▸ **Provided data**
--
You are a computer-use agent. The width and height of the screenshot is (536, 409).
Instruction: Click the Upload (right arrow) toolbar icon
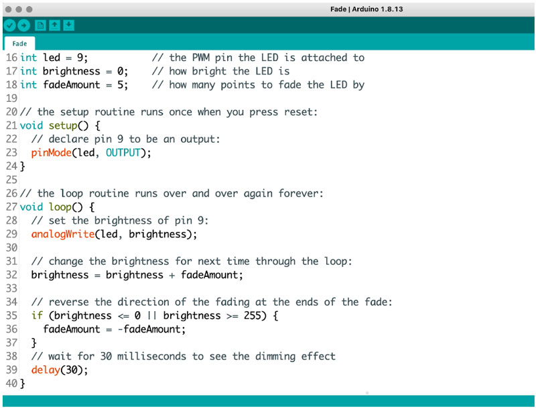[x=23, y=23]
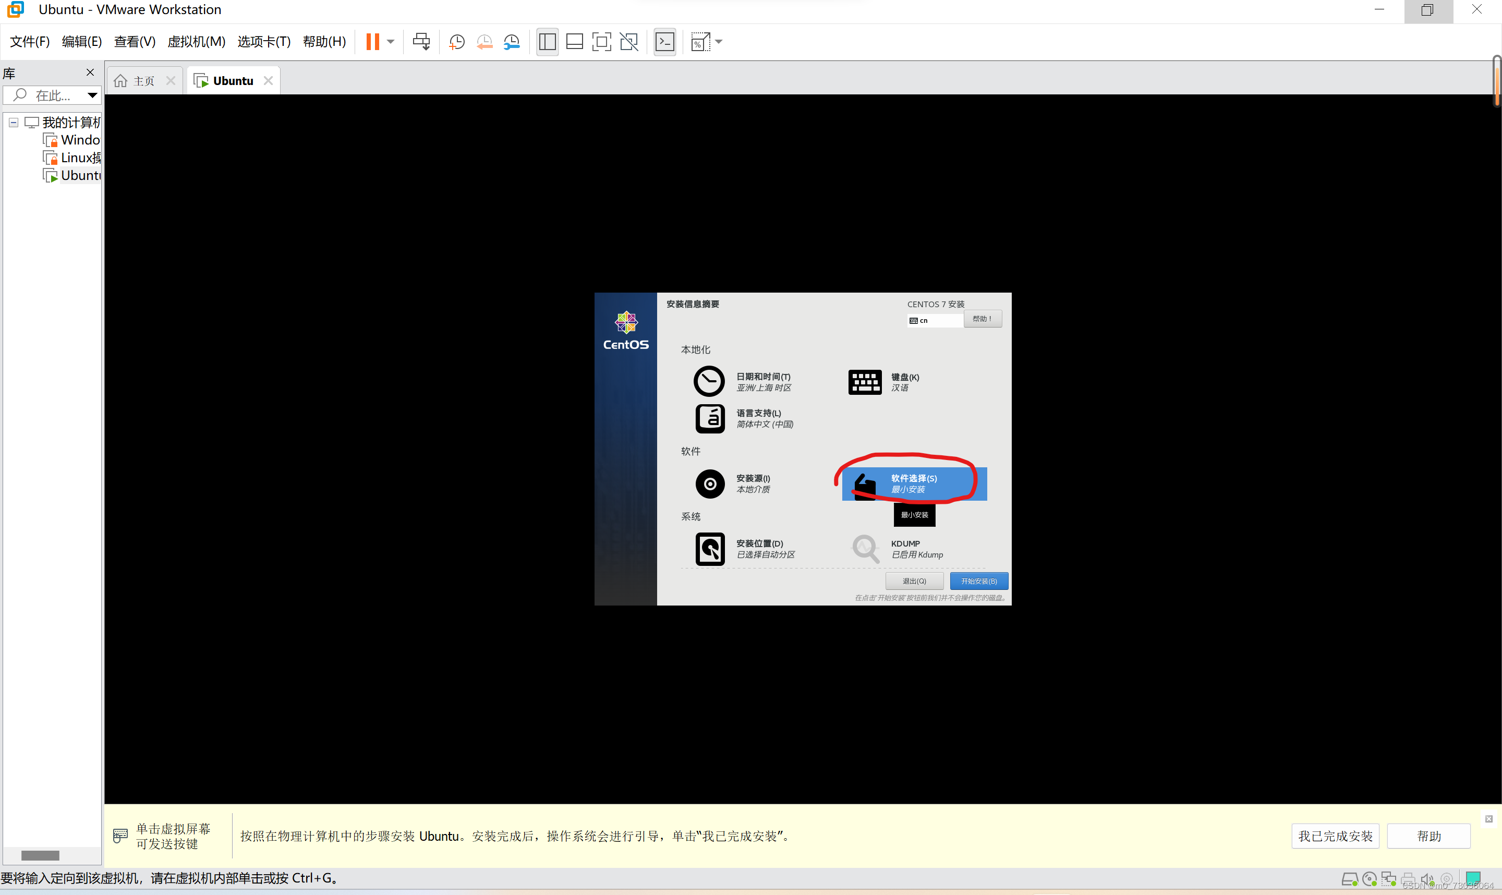Expand the library search filter dropdown

(92, 95)

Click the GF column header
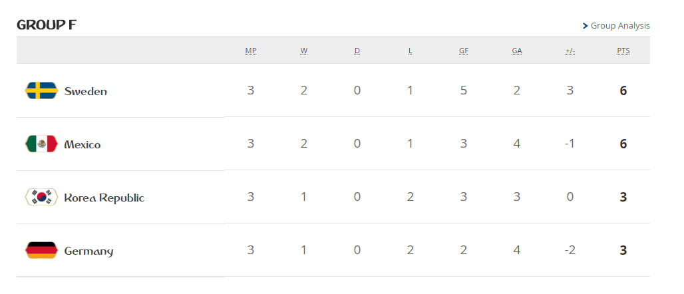click(x=464, y=51)
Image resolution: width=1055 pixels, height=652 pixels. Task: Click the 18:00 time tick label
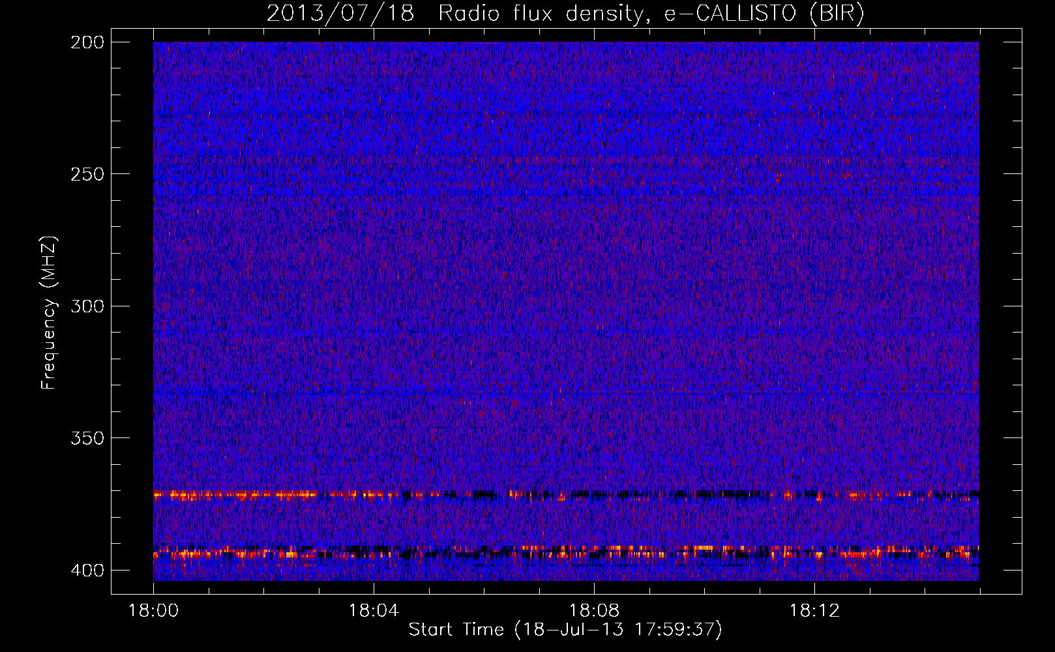[153, 611]
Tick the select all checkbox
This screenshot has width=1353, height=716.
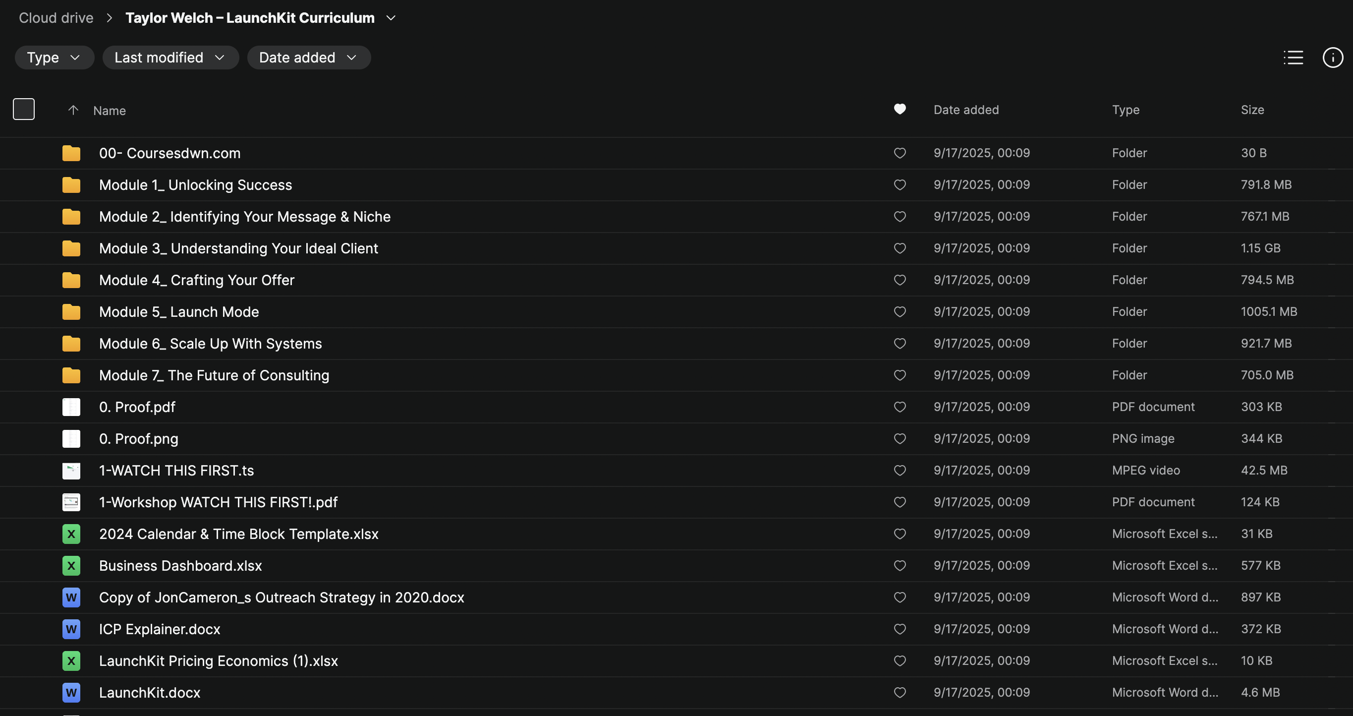24,109
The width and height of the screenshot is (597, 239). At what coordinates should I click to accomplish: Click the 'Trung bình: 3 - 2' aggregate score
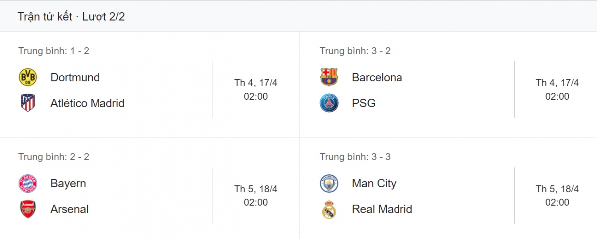(355, 51)
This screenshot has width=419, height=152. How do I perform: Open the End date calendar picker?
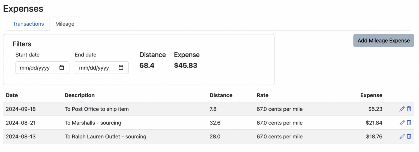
--
▸ **About this task**
If a record holds a picture, leave the picture out and transcribe everything else exactly.

▸ **Response to the exercise**
You are a computer-use agent. The width and height of the screenshot is (536, 409).
Instruction: Click the Upload (right arrow) toolbar icon
[x=23, y=23]
Expand the library search filter dropdown

(92, 95)

Click the GF column header
click(x=464, y=51)
Image resolution: width=1055 pixels, height=652 pixels. Task: Click the 18:00 time tick label
[153, 611]
Tick the select all checkbox
This screenshot has width=1353, height=716.
24,109
The width and height of the screenshot is (597, 239). At what coordinates should I click to accomplish: Click the 'Trung bình: 3 - 2' aggregate score
(355, 51)
This screenshot has width=419, height=152. How do I perform: Open the End date calendar picker?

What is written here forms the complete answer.